Response to age of cutting: The results of this study suggest that timely consumption of lablab herbage will ensure quality nutrition for ruminants. In the present study, the calcium concentration of lablab fell within the range of 9.4 to 15.5 g kg-1 which is similar to the values (9.0 to 19.8 g kg-1 DM) reported by Gohl (1981). The calcium concentration in dry herbage increased with maturity but declined between 18 weeks and maturity stage at the first cutting stage. Mupangwa et al. (2006) associated a similar calcium increase in the forage legumes they studied, lablab inclusive, with increased calcium accumulation in plant tissues associated with plant support. Nonetheless, lablab can adequately cater for the recommended (1.9 to 4.0 g kg-1 DM) calcium requirements of livestock, since the values obtained in the present study were in excess of the recommended Agricultural Research Council (ARC, 1984) values.

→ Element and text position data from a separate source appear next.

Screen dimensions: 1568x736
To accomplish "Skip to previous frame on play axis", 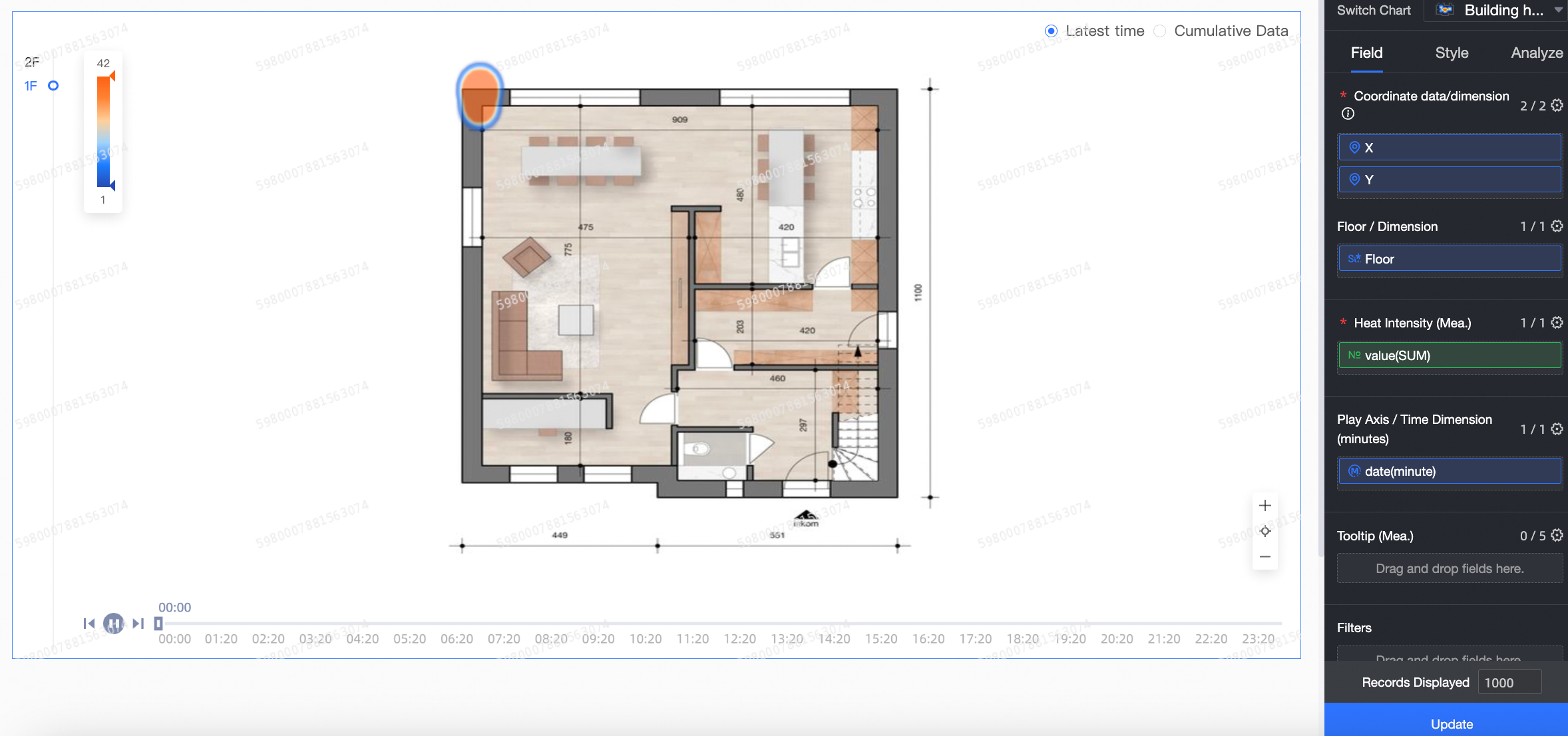I will pos(89,624).
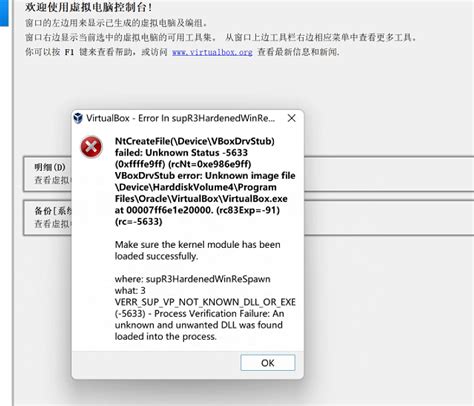The width and height of the screenshot is (474, 406).
Task: Click the vertical splitter beside the welcome pane
Action: (x=13, y=203)
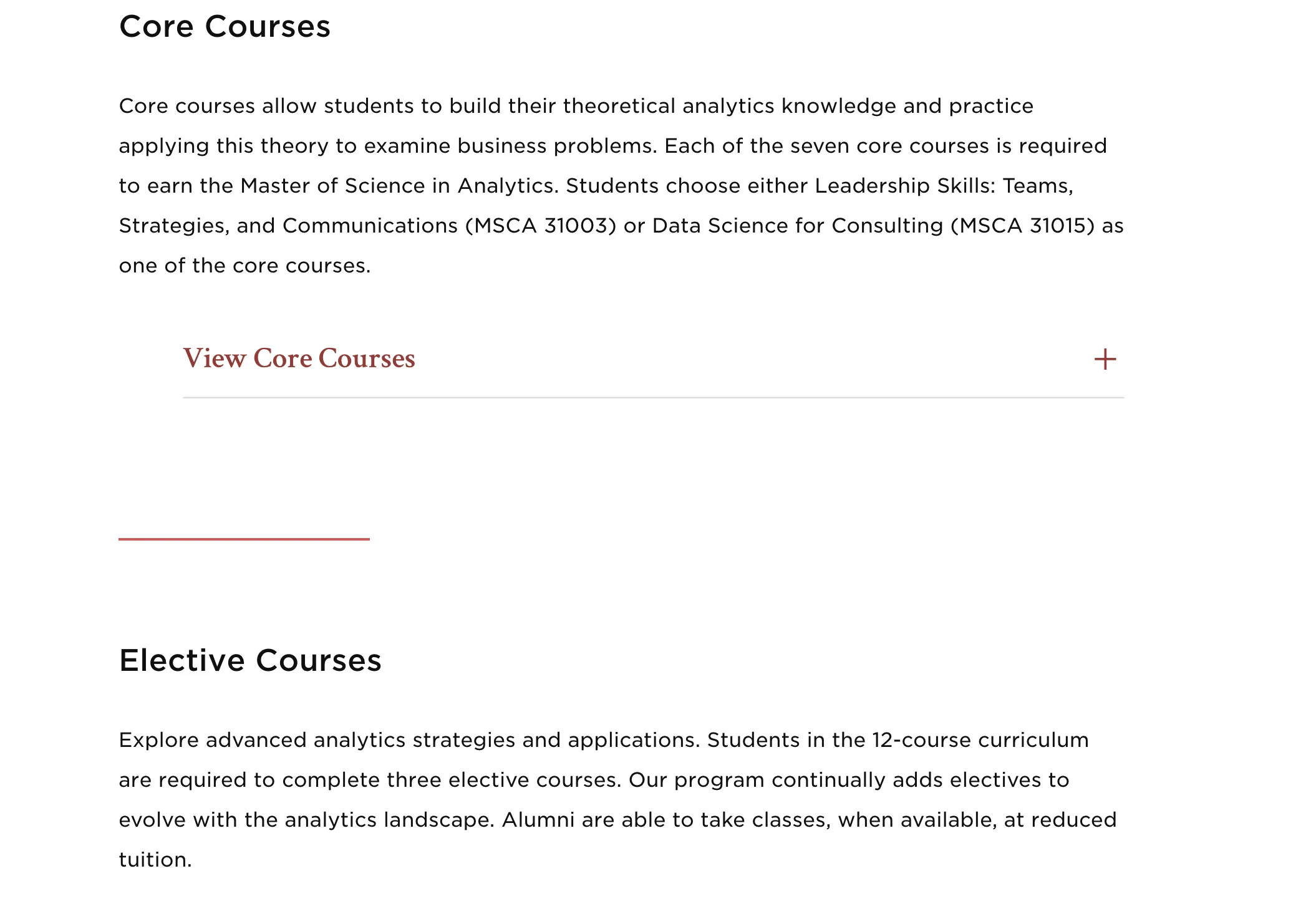This screenshot has width=1316, height=914.
Task: Expand the View Core Courses accordion title
Action: (x=299, y=358)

Generally, the values for Ca: P ratios recorded for lablab are adequate for various species of ruminant animals. The Ca: P ratio for lablab in the current study ranged between 2.7 and 5.5 at the 1st cutting and from 6.1 to 7.1 at the 2nd cutting. The recommended Ca: P ratio in ruminant feeds is 2:1 (Buxton, 2008). The Ca:P ratio of lablab was more favourable at the earlier age of cutting (6, 12 and 18 weeks) compared to the uncut control. However, the trend at which the Ca: P ratio changed between the 1st and 2nd cuttings was similar to results obtained in an earlier study. Collins (1989) reported that the Ca: P ratio of alfalfa increased from 5.3 at the first sampling date for alfalfa to 7.5 on the last date while that of birdsfoot trefoil (Lotus comiculatus) had Ca:P ratios of 3.5 and 4.7 on the first and last sampling dates, respectively.

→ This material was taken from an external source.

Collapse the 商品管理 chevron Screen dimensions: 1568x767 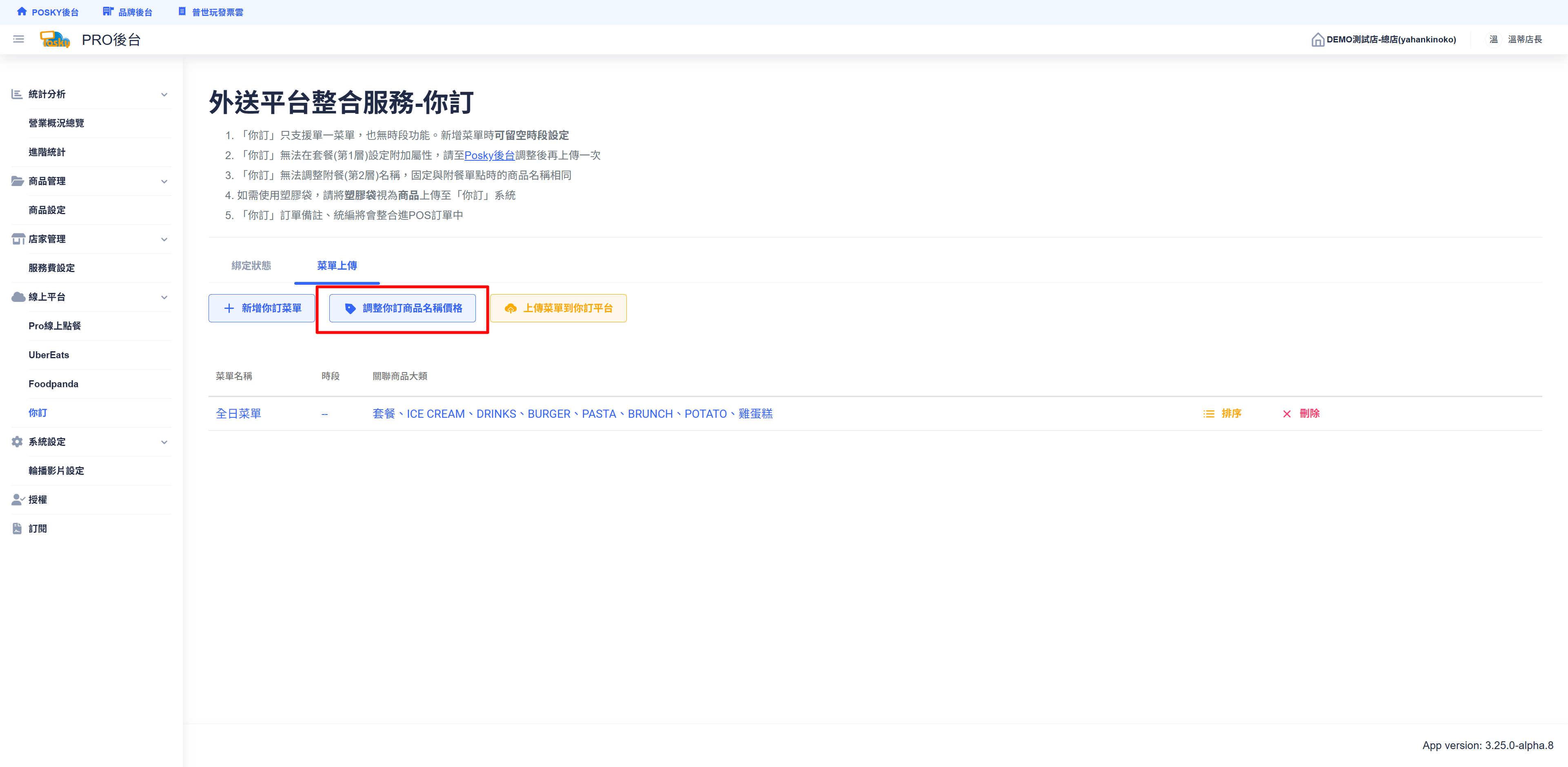(x=164, y=181)
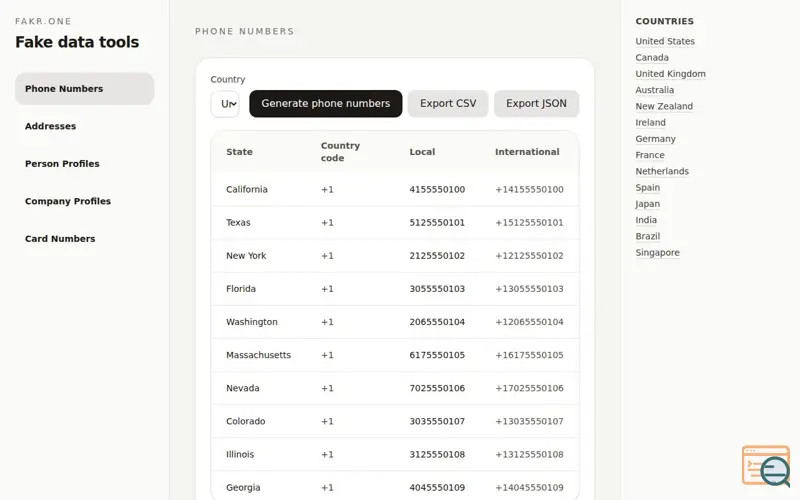Click Generate phone numbers button
This screenshot has height=500, width=800.
tap(325, 104)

Phosphorus x age of cutting interaction: A phosphorus application rate of 12 kg P ha-1 produced the highest ether extract, ash and proximate dry matter concentration in lablab when cutting intervals were at 6, 18 weeks and the uncut control, respectively. This result contradicts the findings reported by Ahmadi et al. (2009) for harvest frequency for dry matter yield in Medicago scutellata. The highest phosphorus concentration of lablab was obtained with an application rate of zero P ha-1 under a cutting height of 10 cm in this study.

CONCLUSION

Lablab should be developed into a ley (temporary) pasture in the farming systems of northern Nigeria and utilized for ruminant livestock feeding preferably before attainment of physiological maturity for optimum mineral nutrient contents in the dry herbage.

ACKNOWLEDGMENTS

The postgraduate degree training of the principal author was made possible through a study leave granted by the management of the National Veterinary Research Institute, Vom, Plateau State, Nigeria. The research facilities provided by the Institute for Agricultural Research, Samaru and the Department of Agronomy, Ahmadu Bello University, Zaria, Nigeria for the research work are gratefully acknowledged.